All Artists | Fine Art | Bob Bernard

Bob Bernard

Bob’s art is worked from the striking and rugged scenery found in the Peak District. It’s very much focused on paint, and how he uses his oils, with expressive mark making and textures to capture the dramatic physical structures of the Peaks which are enhanced by the light and colour that the seasons bring, with the ever-changing weather that shifts through these landscapes.

Biography

Bob Bernard is a Northern English painter who grew up in Manchester and moved to study fine art at Sheffield’s Psalter Lane site in 1984 and has remained a resident in South Yorkshire to this day.

Recent work is focused on both figurative and landscape subjects, the latter worked from the striking and rugged scenery found in the Peak District.
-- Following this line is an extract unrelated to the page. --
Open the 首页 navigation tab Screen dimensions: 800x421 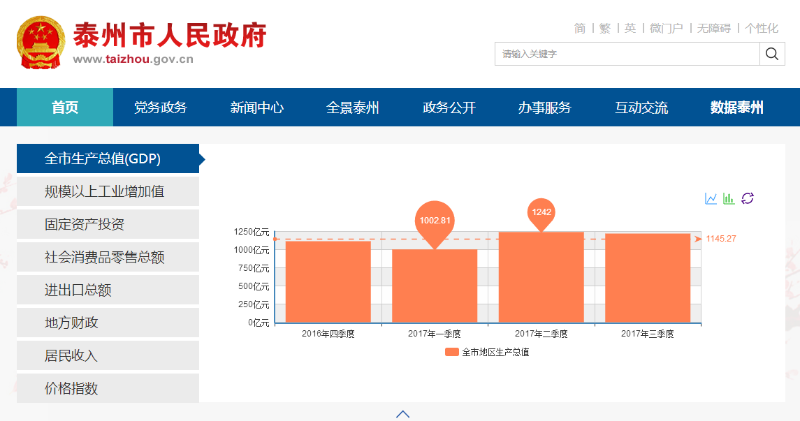pos(65,108)
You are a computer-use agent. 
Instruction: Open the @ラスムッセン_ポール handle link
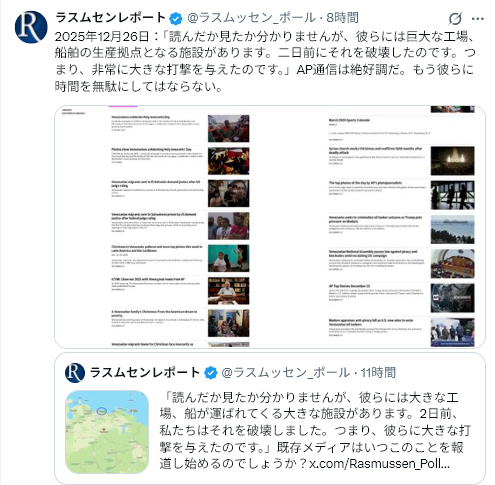(x=251, y=18)
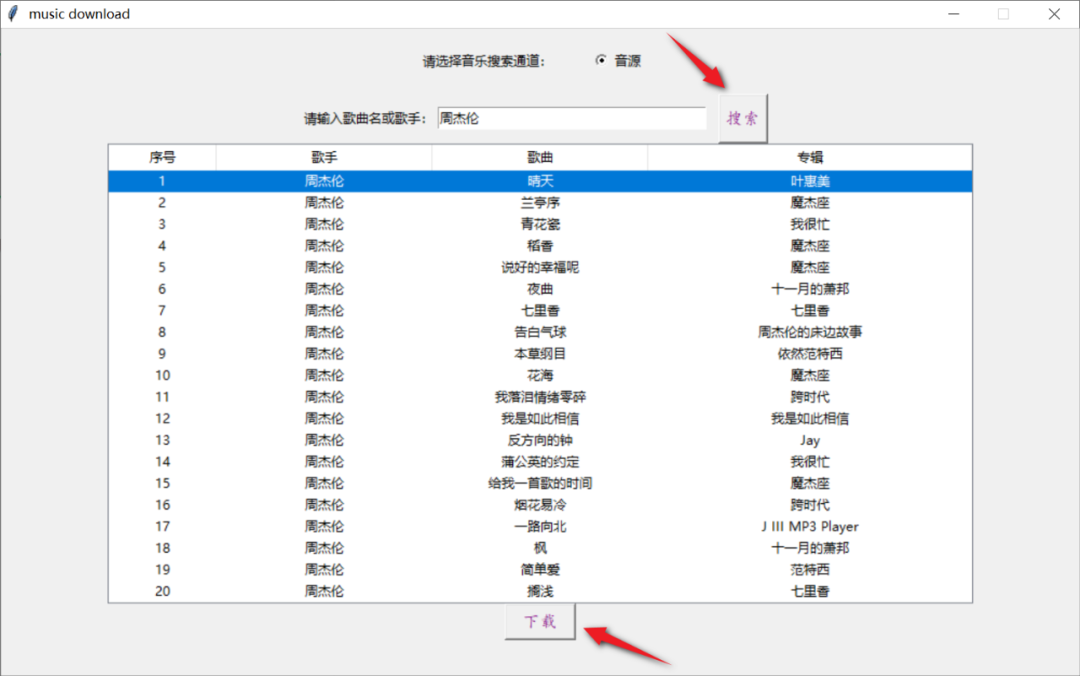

Bob’s work is very much focused on paint, and how he uses his oils, with expressive mark making and textures to capture the dramatic physical structures of the Peaks enhanced by the light and colour that the seasons bring, with the ever-changing weather that shifts through these landscapes.

He has exhibited at several shows including the Manchester Academy of Fine Arts Open Exhibition, Sheffield Mappin Art Gallery Open Exhibition, in Austin Texas and regularly sells work through private galleries in Manchester, Sheffield, Yorkshire and Derbyshire.

Bob is married with two grown up children. He has also built a successful career as a freelance graphic artist and a political satirist cartoonist working under the guise of ‘Get Satire Done’.

On a personal note, Bob was diagnosed with Parkinson’s four years ago,

‘like most people who are diagnosed I had probably had it for some time. It was affecting my work as a freelance graphic artist, I was struggling with stiffness and loss of fine motor control, primarily with my left hand (fortunately I am right-handed), back ache, brain fog, and tiredness. The medication has improved things dramatically. Although it’s degenerative, I am trying to turn this into a positive, and use it as an opportunity to focus on my first great love, painting.’